Data excerpts:
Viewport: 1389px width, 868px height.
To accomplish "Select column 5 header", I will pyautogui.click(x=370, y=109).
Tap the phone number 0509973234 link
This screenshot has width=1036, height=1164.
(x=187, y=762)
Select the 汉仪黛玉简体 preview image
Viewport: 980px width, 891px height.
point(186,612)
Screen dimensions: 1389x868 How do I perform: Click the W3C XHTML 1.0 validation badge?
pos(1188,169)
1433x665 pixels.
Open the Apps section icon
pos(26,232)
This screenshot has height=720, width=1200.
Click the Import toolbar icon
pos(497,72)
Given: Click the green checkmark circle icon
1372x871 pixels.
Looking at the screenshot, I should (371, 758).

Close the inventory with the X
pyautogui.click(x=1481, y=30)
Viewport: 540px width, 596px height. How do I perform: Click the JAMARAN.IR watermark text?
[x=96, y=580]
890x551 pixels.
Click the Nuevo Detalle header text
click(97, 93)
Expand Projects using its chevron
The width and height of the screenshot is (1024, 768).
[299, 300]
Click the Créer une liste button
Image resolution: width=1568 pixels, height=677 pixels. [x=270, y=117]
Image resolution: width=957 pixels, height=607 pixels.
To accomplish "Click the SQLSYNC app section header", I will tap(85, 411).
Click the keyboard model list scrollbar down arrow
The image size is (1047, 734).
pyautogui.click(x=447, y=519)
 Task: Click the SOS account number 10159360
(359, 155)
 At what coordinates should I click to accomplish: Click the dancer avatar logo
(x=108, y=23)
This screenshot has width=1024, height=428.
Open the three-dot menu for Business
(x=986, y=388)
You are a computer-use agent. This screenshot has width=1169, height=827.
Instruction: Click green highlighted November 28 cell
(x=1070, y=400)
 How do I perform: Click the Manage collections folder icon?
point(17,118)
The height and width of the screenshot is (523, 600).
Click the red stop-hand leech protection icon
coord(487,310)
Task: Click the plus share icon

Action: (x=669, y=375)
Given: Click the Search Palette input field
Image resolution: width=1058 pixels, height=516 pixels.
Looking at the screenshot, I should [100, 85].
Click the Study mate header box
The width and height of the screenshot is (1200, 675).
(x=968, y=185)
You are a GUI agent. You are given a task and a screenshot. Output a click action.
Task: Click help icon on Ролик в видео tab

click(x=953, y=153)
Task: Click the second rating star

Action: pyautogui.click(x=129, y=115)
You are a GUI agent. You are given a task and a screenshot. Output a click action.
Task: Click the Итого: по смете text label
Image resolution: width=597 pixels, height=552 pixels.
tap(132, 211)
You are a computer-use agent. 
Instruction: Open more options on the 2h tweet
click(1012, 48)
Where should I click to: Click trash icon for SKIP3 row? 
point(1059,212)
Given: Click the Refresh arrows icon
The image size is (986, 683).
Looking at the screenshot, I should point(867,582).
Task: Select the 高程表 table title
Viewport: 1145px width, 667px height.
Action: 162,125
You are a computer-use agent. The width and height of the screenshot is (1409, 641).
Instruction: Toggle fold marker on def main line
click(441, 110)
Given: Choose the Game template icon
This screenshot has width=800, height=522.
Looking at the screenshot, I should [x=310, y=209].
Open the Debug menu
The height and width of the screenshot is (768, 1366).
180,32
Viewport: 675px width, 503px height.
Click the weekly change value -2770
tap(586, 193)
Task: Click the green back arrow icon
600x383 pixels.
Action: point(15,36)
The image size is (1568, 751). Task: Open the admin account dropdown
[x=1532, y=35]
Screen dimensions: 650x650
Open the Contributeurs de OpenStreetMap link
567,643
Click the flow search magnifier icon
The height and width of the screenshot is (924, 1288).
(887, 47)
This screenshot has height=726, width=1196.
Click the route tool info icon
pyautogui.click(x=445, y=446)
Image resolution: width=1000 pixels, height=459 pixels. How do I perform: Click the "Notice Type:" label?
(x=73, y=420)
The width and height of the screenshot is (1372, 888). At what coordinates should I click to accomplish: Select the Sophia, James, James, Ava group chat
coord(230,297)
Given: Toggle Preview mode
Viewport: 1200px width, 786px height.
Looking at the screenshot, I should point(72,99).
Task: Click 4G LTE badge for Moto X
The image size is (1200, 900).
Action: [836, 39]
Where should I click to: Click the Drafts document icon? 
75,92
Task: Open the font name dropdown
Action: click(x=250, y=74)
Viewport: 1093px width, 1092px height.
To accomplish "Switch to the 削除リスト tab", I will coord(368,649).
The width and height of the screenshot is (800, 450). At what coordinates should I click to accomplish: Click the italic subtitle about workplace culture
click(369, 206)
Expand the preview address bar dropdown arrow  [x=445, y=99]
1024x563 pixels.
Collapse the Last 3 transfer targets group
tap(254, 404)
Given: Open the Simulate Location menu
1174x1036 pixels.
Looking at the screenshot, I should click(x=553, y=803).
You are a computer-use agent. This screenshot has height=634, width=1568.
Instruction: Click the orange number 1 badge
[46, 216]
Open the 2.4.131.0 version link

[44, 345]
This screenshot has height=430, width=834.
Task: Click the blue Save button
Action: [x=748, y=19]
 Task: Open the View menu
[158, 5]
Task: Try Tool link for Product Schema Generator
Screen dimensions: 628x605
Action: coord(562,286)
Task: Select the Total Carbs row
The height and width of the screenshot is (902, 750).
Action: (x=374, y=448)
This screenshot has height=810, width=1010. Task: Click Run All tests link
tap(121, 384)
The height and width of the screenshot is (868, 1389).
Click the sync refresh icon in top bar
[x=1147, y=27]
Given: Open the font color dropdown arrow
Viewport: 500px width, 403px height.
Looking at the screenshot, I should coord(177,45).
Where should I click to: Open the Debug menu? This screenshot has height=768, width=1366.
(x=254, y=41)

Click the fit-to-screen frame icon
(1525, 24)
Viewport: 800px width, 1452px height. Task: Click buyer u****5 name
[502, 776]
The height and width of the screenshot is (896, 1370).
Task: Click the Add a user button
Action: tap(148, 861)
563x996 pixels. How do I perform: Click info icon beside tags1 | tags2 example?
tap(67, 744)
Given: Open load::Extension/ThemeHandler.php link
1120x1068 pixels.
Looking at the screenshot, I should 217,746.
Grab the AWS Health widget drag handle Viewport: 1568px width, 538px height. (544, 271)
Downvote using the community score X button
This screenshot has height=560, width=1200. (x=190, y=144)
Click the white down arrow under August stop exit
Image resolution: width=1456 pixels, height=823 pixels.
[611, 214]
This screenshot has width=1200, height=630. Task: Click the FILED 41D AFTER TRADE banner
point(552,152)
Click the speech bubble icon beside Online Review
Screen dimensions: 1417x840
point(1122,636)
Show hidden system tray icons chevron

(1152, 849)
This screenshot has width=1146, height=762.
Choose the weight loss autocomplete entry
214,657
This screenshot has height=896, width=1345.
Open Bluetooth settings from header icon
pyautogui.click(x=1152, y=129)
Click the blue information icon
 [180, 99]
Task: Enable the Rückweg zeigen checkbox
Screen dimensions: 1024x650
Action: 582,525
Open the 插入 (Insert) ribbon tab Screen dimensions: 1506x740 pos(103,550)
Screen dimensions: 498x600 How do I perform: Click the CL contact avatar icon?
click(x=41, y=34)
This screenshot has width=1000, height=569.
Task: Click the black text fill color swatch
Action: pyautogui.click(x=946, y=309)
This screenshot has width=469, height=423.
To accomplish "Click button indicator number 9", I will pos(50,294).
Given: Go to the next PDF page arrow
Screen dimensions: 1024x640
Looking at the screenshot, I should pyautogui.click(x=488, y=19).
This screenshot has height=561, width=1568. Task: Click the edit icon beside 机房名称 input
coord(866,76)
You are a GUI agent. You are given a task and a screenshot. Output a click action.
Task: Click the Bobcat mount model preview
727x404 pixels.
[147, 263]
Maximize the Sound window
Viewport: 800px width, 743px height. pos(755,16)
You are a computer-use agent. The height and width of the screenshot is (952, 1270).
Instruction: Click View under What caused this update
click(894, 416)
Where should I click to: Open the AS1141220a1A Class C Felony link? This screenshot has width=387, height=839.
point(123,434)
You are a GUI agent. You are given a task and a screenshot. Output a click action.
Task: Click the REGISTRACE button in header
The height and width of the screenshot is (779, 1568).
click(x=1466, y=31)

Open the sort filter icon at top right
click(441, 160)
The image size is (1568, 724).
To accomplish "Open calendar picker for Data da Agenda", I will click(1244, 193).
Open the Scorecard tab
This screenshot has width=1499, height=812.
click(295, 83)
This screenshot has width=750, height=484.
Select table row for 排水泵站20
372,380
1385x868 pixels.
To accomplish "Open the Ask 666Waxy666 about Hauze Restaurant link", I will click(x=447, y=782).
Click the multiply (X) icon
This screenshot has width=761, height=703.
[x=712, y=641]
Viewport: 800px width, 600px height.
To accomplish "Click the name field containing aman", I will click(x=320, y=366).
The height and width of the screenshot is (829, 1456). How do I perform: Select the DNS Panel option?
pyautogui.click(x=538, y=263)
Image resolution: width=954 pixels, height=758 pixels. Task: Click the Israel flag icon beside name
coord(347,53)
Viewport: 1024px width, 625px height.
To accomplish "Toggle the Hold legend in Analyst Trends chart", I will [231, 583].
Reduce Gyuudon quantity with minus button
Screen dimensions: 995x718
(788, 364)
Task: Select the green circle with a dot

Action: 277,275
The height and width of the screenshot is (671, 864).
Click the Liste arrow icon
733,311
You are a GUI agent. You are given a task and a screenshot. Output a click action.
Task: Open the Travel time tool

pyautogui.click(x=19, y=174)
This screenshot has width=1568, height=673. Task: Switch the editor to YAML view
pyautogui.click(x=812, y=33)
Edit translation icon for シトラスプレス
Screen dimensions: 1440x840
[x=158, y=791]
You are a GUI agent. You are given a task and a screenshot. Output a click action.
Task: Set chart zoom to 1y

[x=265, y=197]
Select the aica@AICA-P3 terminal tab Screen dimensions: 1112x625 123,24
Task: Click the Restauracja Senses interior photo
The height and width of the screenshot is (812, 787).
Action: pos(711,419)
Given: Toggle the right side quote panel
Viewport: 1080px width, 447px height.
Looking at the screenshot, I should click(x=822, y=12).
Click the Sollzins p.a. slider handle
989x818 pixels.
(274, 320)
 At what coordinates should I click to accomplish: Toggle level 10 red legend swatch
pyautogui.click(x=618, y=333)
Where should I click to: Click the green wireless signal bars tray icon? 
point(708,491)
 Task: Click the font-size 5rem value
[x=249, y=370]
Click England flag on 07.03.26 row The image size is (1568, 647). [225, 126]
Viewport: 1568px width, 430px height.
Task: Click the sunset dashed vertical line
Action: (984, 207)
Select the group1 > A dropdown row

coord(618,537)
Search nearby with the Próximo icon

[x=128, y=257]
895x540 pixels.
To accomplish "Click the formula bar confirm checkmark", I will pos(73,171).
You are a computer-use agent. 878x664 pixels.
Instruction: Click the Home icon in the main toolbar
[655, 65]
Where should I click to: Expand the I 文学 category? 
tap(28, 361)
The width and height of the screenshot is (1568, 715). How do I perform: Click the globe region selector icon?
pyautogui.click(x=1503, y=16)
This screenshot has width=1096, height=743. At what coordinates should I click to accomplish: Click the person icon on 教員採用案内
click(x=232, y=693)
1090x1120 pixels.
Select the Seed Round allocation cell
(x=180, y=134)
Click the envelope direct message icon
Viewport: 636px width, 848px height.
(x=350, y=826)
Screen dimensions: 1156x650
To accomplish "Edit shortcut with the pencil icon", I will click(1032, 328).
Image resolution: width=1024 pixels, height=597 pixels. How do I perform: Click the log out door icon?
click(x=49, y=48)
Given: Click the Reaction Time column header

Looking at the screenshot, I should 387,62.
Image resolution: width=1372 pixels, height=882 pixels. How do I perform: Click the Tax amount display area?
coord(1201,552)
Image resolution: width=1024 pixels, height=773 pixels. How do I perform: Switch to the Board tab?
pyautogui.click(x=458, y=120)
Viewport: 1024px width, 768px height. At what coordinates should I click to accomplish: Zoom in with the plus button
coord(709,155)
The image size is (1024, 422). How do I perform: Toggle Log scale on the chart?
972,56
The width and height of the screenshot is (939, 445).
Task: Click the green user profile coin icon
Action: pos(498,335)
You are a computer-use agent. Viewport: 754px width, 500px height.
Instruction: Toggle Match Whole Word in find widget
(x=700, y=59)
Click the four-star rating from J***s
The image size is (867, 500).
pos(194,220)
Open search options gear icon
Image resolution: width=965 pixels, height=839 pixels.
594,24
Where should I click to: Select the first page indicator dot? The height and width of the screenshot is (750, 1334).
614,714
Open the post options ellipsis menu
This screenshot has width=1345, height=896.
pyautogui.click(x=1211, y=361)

What is expected:
In the listing above, find the line with "dancer avatar logo" and the line with "has width=1169, height=827.", then print exactly those two lines and every line between them, and nothing more.

Finished exercise:
 At what coordinates should I click to accomplish: Click the dancer avatar logo
(x=108, y=23)
This screenshot has width=1024, height=428.
Open the three-dot menu for Business
(x=986, y=388)
You are a computer-use agent. This screenshot has width=1169, height=827.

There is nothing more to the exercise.